Brooks is in the early stages of utilizing AI in a generative design process.
“It’s starting to open up where we can move faster,” says Taipen. When working on a blueprint of a shoe, for example, shifting from a 2D to 3D model, these technologies allow them to modify characteristics faster than the modifying hand drawn designs. “The hope is, as we move into the future, to be able to do actual digital testing.”
With the forthcoming Hyperion Elite 4, for example, Brooks has partnered with Arris, a manufacturing tech company focused on performance products, for the shoe’s carbon plating.
“What they’re able to do is lay down each fiber individually, so they can add a little bit more stiffness in some spots, a little bit more flexibility in some spots. And then they can run it through their computer and test it and see what the performance and functionality would be. So they can do a lot of iterative testing before actually even building a part.”

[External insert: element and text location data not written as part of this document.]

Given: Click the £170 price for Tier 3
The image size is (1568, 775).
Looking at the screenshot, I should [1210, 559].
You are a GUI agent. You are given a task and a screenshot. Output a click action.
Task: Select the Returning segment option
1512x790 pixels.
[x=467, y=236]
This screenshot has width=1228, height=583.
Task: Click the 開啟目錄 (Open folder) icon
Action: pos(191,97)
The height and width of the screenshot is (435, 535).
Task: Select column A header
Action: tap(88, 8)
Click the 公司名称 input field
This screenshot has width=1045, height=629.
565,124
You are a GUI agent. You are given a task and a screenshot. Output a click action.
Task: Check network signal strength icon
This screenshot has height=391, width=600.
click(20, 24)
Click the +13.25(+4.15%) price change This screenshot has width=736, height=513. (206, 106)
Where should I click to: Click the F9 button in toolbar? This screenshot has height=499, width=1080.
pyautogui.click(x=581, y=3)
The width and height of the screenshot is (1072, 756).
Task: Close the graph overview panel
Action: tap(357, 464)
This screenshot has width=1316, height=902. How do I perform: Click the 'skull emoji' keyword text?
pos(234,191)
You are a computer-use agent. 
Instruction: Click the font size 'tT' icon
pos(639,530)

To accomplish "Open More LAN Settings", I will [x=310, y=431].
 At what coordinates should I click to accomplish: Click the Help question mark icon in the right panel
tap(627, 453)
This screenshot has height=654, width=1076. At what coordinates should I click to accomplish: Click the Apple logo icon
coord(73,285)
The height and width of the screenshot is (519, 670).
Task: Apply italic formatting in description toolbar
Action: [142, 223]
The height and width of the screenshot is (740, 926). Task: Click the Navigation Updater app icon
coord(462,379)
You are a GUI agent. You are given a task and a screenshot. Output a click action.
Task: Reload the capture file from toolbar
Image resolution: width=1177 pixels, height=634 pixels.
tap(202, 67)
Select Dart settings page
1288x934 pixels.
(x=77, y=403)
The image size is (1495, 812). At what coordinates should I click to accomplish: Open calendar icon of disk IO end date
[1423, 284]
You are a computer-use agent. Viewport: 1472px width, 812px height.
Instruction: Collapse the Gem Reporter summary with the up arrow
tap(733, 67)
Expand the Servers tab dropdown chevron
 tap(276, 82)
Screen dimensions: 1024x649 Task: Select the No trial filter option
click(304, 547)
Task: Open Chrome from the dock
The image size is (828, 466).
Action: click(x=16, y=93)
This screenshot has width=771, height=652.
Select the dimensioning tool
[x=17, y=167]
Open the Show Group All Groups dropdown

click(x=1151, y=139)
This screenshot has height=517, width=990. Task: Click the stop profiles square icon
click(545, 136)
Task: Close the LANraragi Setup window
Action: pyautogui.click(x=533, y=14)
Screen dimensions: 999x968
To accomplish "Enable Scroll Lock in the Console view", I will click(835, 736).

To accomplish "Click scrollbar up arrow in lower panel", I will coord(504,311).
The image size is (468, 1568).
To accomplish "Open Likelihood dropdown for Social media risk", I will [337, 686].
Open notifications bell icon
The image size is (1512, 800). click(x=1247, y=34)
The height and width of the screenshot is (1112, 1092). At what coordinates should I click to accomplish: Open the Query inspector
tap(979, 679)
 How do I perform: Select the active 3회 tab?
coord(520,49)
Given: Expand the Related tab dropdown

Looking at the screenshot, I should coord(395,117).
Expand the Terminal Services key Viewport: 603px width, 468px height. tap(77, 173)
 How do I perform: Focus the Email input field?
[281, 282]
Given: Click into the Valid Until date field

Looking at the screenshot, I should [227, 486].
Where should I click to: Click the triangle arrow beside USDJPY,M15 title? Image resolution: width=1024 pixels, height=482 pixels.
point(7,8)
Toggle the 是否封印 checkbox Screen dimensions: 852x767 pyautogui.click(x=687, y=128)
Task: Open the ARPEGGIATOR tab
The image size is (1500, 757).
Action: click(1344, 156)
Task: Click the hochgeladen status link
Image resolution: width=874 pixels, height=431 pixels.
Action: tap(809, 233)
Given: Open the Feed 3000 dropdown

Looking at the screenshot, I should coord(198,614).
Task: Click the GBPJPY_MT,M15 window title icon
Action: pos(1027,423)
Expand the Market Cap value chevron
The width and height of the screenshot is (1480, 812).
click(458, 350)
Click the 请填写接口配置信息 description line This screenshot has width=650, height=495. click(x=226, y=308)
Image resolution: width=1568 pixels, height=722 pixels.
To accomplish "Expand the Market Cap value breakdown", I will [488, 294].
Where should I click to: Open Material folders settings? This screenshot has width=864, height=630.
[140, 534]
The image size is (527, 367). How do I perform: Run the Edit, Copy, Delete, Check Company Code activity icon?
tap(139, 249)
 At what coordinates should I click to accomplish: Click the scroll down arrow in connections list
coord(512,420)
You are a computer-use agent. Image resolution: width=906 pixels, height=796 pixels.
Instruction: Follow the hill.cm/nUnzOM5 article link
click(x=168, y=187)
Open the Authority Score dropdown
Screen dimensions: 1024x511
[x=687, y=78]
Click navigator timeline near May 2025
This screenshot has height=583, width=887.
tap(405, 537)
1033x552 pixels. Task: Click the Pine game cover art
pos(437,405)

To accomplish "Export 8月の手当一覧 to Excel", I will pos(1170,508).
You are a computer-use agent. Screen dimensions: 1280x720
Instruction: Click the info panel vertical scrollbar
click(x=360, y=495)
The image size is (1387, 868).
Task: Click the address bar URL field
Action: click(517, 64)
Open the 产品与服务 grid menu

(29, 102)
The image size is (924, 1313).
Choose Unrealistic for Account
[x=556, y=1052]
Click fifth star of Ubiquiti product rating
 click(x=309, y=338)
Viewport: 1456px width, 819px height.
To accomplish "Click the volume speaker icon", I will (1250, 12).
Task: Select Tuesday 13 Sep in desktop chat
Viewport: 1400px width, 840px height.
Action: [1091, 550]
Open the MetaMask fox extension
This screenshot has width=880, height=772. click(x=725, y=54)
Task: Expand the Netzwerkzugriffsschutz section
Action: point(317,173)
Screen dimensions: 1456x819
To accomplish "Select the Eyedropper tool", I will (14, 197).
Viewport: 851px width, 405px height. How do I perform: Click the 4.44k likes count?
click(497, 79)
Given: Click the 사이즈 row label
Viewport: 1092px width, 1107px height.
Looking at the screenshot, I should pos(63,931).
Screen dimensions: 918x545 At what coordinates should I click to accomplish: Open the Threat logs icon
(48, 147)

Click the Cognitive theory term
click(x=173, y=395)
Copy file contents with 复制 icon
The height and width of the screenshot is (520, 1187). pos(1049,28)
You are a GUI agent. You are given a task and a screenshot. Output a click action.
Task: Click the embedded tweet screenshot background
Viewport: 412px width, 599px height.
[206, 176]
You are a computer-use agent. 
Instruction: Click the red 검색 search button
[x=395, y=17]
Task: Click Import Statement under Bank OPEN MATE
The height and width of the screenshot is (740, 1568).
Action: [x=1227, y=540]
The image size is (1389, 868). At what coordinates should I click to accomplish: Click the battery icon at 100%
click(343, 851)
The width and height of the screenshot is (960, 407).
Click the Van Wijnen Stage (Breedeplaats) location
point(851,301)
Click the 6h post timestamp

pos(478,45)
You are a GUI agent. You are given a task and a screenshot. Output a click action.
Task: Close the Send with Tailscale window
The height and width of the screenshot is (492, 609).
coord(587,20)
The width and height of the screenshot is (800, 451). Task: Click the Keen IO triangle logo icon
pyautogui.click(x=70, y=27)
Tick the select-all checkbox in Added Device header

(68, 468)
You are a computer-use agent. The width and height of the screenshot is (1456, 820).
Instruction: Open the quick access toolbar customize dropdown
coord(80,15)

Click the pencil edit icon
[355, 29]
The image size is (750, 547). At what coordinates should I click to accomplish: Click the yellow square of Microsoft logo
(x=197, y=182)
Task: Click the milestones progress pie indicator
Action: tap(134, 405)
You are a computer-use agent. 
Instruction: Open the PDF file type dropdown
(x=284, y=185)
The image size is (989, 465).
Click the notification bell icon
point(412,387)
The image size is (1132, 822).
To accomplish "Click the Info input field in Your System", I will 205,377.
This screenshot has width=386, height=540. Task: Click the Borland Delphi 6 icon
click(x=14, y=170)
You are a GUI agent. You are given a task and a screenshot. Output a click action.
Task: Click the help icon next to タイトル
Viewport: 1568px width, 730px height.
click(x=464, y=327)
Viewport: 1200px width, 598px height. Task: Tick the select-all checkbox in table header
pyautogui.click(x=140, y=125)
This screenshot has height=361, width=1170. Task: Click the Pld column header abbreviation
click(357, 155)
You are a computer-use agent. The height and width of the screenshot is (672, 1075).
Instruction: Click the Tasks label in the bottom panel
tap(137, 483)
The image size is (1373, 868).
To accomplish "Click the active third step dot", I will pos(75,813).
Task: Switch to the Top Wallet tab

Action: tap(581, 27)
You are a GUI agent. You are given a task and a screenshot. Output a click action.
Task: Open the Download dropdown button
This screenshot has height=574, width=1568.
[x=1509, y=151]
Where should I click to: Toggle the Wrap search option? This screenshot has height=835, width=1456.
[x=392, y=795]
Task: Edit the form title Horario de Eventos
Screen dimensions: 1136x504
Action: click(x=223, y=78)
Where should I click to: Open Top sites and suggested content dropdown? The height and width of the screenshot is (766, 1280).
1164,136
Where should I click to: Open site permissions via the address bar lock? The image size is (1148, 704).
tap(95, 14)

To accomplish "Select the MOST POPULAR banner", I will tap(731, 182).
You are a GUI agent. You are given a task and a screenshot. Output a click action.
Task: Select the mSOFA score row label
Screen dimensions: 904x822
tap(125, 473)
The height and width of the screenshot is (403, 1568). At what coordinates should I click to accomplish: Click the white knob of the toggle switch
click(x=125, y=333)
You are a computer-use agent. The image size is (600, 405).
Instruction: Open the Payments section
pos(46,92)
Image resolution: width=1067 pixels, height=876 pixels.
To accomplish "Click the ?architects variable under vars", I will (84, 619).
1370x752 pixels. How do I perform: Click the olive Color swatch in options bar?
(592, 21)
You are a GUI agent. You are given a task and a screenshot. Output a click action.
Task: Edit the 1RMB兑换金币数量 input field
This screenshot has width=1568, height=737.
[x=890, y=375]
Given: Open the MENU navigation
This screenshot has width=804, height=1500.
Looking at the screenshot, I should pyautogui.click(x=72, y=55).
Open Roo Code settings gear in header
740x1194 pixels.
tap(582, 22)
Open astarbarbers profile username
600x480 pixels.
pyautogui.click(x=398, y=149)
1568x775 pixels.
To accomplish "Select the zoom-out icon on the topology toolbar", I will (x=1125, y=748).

Teipen is encouraged that generative design in AI will only get better.Likewise, Dr. Fox is hopeful about AI and AR in shoe manufacturing and retail.
“After three decades in podiatry, I’ve witnessed countless patients lugging shopping bags filled with shoes that didn’t quite work. Their stories often echoed the frustration of finding a temporary solution, only to return to the online marketplace in search of the elusive perfect shoe–the unicorn of footwear.”